▸ **ACTIVITY**:
Scan the entries and state how many lines contain "profile". Write no other text.

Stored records
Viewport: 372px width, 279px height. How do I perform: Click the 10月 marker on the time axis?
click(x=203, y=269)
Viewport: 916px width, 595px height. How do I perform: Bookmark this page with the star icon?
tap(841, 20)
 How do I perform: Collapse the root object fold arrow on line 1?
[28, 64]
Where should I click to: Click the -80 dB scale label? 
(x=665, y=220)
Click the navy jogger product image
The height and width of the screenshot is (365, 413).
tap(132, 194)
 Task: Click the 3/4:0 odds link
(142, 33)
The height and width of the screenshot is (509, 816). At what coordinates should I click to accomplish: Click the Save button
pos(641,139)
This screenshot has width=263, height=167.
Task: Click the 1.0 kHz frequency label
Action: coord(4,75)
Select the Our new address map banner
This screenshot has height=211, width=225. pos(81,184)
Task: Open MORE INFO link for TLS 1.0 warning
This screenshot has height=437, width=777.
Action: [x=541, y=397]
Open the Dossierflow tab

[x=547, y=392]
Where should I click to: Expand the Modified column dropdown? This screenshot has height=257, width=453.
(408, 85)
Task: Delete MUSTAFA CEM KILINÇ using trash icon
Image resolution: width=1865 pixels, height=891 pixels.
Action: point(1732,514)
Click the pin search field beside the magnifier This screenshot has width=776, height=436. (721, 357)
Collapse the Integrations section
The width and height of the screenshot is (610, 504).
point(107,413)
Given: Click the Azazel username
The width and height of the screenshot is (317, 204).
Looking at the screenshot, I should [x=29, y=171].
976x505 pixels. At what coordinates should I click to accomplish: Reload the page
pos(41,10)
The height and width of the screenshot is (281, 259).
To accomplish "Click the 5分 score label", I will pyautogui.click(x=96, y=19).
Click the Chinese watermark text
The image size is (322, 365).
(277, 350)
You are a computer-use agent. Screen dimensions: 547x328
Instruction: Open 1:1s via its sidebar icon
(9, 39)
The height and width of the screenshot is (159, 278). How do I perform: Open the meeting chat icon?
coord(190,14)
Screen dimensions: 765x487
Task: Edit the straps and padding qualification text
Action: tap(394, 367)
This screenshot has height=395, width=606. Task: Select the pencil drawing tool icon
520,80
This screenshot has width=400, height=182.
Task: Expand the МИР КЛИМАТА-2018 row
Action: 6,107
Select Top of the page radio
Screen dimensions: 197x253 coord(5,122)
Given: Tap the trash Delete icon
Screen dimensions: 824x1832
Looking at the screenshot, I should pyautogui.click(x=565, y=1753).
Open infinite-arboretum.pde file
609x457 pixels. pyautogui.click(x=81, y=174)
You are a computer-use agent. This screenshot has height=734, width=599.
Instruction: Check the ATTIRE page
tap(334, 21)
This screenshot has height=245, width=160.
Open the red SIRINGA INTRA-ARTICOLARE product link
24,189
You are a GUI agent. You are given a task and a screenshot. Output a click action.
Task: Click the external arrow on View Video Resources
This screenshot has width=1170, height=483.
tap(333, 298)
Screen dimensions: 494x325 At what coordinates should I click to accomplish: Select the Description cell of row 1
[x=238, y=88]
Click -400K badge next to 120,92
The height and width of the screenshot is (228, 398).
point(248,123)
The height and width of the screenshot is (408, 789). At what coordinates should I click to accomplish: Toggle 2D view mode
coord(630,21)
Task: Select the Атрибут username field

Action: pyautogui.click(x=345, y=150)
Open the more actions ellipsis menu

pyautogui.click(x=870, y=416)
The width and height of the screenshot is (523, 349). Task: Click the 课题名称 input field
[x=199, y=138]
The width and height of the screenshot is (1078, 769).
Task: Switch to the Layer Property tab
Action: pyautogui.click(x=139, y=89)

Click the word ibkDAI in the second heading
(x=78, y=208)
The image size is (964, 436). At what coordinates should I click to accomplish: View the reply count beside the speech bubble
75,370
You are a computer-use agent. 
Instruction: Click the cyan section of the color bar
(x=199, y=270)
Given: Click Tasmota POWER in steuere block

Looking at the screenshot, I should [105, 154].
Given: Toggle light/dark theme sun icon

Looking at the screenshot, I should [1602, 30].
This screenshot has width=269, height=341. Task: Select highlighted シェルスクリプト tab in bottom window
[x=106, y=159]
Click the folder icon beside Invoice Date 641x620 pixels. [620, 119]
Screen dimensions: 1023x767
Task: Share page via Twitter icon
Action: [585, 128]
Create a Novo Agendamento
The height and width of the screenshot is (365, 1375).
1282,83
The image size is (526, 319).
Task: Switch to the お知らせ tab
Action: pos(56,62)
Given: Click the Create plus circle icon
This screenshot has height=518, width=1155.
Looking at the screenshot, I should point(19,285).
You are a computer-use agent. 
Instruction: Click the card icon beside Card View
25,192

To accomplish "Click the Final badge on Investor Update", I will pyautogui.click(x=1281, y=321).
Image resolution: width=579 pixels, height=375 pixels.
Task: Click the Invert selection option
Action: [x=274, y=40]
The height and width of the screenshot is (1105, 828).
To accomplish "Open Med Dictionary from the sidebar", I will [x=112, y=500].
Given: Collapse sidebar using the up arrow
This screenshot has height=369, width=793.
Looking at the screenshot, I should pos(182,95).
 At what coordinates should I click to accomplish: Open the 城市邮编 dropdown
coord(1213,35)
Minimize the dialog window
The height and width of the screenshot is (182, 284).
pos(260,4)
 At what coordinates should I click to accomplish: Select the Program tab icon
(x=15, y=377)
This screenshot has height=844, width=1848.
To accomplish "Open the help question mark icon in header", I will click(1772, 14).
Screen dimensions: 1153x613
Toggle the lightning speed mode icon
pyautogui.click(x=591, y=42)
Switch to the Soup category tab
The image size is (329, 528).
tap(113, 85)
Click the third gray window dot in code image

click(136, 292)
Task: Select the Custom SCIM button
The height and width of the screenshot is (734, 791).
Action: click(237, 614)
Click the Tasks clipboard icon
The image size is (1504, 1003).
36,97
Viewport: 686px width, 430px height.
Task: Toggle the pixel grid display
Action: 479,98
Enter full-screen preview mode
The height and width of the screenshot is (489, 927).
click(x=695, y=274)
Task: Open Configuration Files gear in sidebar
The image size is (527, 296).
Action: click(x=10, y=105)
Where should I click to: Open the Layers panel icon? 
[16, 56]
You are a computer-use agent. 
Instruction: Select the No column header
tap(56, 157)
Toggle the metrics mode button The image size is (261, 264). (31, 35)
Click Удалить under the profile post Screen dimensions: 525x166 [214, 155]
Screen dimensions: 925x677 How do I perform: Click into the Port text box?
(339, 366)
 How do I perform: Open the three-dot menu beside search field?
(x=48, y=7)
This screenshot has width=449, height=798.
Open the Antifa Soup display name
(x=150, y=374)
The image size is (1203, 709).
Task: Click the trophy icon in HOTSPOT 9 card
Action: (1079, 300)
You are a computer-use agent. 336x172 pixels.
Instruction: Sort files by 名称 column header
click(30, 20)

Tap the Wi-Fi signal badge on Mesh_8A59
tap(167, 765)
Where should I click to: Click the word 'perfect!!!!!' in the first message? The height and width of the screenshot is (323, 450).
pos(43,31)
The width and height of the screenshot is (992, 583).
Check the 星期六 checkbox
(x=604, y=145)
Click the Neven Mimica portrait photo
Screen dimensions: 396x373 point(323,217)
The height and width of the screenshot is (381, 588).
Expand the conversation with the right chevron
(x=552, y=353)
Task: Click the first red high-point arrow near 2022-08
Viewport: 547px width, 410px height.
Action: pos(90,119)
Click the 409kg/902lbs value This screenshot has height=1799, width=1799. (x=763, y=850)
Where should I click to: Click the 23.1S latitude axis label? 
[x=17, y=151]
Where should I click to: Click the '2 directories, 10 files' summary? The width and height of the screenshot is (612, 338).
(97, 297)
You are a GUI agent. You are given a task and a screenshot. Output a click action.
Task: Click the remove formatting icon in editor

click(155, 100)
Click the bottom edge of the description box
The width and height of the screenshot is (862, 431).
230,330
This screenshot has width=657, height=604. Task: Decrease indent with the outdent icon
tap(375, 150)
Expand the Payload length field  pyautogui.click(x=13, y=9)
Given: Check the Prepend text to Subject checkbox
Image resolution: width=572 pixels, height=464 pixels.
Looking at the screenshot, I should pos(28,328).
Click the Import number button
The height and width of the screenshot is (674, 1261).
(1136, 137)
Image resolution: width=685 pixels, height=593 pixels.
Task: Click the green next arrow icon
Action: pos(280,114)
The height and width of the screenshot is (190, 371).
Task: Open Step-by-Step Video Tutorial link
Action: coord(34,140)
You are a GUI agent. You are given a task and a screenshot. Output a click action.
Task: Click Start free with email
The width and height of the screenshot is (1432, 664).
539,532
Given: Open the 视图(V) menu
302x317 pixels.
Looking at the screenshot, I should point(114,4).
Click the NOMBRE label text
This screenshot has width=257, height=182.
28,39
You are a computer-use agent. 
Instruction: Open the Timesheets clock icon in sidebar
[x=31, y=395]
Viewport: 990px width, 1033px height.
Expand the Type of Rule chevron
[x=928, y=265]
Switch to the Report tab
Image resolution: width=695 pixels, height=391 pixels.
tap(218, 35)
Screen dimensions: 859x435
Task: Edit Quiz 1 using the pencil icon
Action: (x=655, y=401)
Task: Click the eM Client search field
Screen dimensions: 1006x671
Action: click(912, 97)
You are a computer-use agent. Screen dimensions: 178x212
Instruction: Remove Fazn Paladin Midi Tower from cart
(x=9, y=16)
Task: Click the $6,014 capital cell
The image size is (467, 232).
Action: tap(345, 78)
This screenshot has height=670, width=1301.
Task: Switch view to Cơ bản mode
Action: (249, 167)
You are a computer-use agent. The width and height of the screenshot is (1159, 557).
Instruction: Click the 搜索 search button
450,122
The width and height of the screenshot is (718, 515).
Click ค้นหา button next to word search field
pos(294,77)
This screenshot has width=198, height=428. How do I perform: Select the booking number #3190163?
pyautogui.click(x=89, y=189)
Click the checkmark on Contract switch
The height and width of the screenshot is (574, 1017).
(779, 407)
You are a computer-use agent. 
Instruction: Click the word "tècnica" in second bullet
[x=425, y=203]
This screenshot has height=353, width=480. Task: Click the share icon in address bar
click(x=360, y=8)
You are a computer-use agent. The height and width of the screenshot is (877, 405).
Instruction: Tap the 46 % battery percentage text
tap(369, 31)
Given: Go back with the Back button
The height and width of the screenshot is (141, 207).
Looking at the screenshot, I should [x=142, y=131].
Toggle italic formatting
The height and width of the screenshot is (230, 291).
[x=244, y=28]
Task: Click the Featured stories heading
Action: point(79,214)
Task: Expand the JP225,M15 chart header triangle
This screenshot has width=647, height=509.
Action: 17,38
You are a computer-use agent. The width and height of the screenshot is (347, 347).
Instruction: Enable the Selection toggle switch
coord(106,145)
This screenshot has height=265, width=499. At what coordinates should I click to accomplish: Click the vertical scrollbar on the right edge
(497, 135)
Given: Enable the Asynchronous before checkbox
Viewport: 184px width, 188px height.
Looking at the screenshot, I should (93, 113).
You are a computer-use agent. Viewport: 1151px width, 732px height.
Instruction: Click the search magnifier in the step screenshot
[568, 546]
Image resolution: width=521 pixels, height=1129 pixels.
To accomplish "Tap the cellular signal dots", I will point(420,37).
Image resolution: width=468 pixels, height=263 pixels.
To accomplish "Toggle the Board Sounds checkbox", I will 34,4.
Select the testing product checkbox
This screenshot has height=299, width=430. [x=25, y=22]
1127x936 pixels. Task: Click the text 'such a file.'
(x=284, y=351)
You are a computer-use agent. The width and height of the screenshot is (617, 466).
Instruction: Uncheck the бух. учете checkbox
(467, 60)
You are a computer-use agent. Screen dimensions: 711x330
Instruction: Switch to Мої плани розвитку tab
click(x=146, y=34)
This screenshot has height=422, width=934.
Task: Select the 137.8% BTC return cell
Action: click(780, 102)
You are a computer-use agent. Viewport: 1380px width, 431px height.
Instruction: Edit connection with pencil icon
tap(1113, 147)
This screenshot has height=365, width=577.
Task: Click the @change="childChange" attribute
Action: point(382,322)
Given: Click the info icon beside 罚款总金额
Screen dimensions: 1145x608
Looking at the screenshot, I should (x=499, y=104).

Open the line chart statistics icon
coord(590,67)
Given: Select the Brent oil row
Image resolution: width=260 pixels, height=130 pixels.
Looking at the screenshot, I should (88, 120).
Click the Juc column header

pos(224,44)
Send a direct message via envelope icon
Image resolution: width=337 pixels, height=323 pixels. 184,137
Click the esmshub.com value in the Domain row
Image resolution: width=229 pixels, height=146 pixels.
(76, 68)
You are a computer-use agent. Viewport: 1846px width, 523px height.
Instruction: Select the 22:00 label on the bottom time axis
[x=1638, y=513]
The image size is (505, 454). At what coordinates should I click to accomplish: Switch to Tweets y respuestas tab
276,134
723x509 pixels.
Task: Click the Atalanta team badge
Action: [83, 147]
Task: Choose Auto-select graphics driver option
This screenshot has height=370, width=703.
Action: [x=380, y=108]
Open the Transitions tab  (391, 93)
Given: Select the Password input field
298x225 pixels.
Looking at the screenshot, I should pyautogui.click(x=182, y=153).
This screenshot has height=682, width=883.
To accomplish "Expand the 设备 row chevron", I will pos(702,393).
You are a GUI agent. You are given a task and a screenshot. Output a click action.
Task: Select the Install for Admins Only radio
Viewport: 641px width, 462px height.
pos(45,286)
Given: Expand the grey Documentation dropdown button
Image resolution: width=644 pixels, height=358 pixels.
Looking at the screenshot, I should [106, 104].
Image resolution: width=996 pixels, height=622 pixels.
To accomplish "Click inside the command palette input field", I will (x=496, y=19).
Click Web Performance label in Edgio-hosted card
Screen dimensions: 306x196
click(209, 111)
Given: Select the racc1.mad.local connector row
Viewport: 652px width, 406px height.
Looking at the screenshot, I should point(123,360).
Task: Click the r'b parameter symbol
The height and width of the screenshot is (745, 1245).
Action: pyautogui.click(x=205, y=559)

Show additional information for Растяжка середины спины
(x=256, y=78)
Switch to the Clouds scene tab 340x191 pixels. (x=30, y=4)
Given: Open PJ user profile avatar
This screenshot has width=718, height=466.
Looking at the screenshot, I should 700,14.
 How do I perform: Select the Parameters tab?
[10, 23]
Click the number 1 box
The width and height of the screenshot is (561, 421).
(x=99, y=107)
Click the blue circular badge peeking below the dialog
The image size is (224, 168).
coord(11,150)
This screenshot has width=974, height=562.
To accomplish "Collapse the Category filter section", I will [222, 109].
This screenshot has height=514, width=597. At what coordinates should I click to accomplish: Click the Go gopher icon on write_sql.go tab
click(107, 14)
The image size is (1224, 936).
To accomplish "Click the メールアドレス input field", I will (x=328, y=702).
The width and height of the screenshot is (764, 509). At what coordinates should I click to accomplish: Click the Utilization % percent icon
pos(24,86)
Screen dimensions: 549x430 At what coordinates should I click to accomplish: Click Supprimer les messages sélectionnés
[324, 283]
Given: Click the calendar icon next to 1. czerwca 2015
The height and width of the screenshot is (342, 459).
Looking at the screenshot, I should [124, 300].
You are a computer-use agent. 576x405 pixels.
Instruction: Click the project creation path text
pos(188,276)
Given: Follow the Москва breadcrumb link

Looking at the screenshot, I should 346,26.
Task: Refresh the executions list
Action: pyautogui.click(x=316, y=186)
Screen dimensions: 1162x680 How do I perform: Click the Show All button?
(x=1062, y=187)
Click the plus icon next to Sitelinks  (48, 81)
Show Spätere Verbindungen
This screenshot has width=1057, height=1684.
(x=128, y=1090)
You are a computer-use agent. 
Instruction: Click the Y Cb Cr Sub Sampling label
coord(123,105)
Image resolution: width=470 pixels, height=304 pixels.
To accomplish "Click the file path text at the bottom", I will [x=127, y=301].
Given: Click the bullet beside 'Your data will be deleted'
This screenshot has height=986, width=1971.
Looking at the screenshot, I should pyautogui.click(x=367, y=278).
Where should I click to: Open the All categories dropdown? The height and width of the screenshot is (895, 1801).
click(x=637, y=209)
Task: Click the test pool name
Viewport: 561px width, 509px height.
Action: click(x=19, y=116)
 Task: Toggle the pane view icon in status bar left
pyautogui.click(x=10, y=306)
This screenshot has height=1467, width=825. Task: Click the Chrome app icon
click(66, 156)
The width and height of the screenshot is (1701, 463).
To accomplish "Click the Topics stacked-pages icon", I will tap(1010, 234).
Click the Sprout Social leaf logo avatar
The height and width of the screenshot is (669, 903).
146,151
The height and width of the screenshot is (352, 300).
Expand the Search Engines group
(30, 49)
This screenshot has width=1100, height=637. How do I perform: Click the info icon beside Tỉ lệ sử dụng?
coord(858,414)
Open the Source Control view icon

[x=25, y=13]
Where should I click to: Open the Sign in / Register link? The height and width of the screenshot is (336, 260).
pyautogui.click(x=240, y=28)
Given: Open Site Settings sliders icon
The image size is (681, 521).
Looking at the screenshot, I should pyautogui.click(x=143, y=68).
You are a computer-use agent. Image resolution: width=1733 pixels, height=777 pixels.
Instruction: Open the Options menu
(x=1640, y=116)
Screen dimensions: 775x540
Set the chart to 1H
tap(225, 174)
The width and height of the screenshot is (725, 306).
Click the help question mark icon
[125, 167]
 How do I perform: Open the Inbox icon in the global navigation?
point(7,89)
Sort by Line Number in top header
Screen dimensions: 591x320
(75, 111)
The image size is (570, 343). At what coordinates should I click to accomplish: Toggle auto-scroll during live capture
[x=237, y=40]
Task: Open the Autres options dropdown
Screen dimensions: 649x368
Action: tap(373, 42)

▸ **RESULT BELOW**:
2